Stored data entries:
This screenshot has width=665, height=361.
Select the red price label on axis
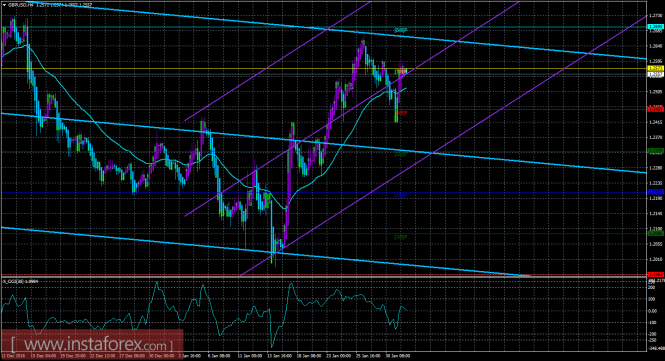click(x=656, y=109)
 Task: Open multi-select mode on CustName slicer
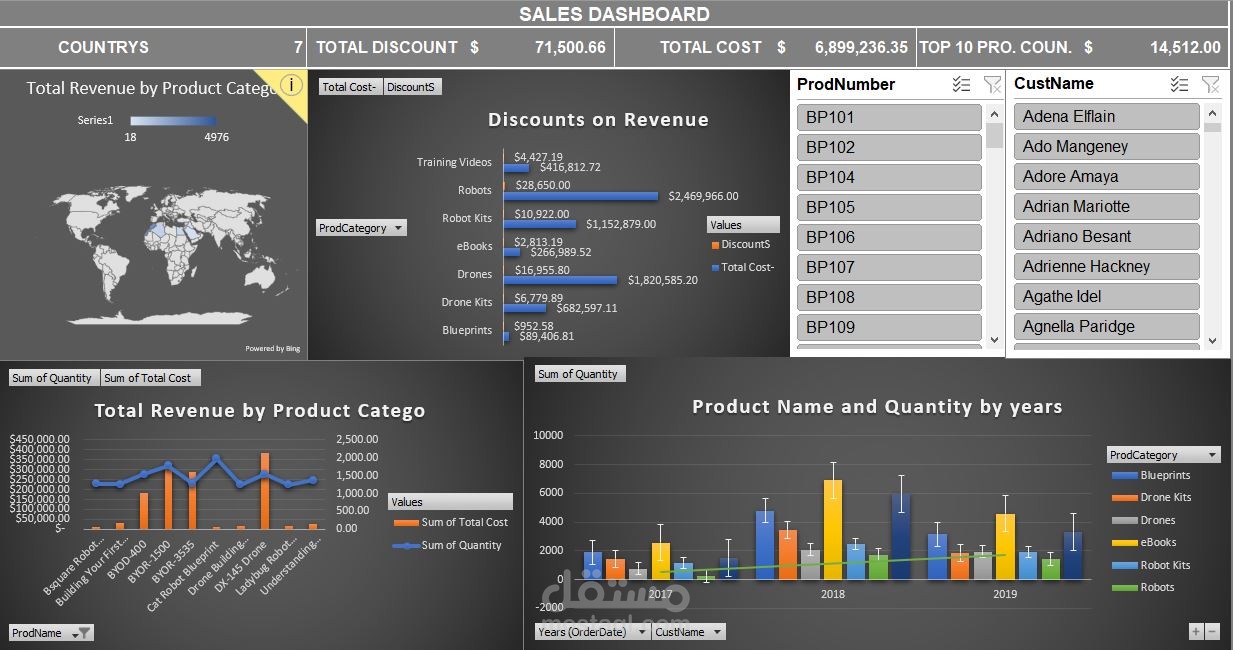tap(1179, 84)
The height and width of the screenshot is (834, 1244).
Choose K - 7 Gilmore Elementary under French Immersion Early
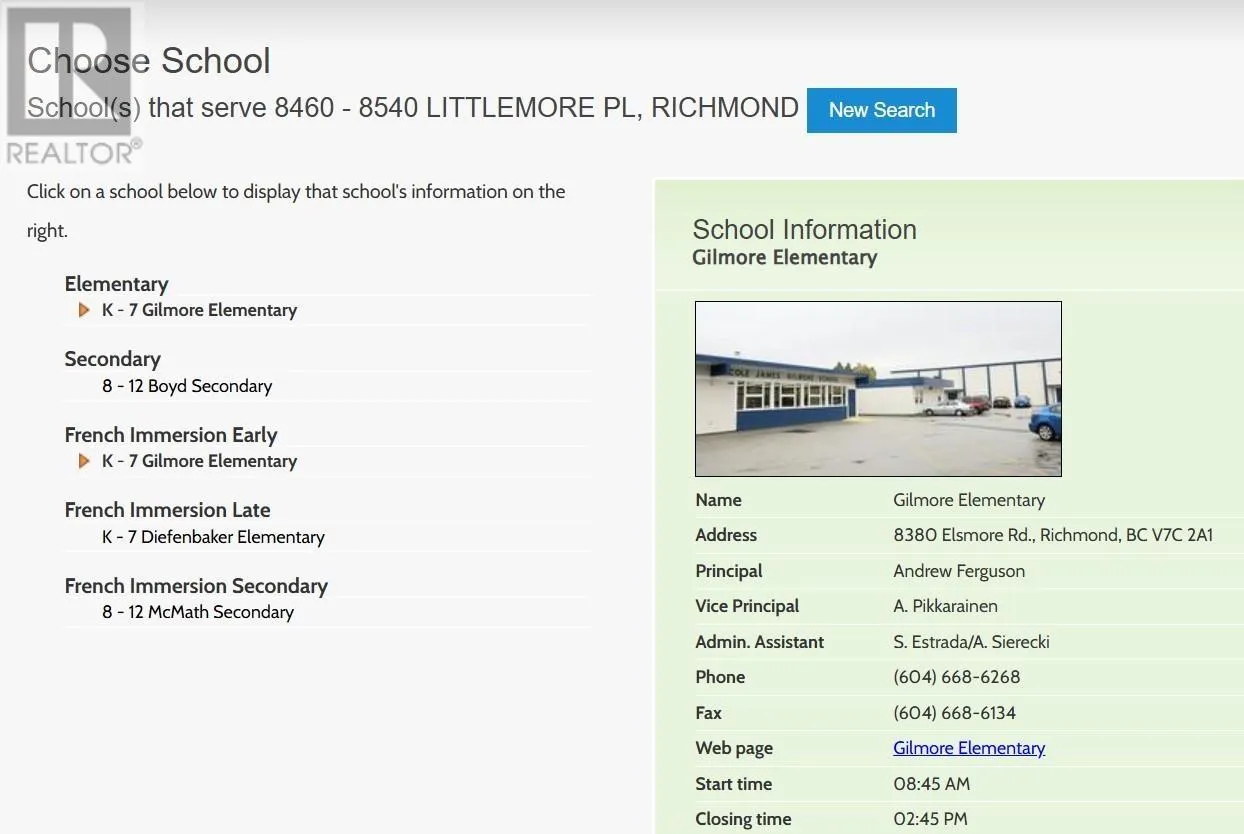click(x=199, y=461)
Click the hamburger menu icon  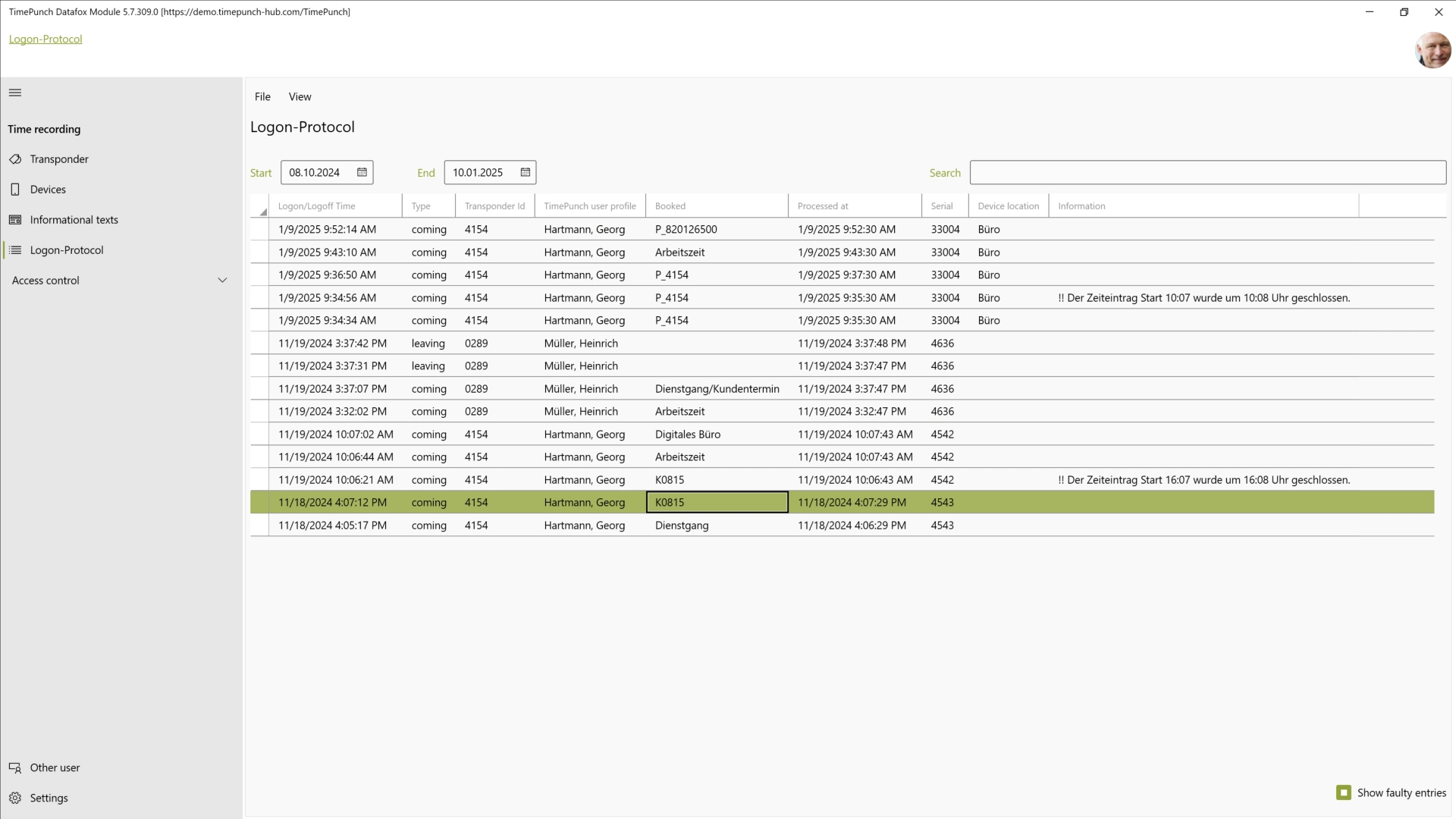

## What you need to do
When you set down the records above, copy every line exactly and exclude the pictures.

## Answer below
This screenshot has width=665, height=361.
Select the red price label on axis
click(x=656, y=109)
 Task: Open multi-select mode on CustName slicer
tap(1179, 84)
The height and width of the screenshot is (834, 1244).
Choose K - 7 Gilmore Elementary under French Immersion Early
click(x=199, y=461)
Click the hamburger menu icon  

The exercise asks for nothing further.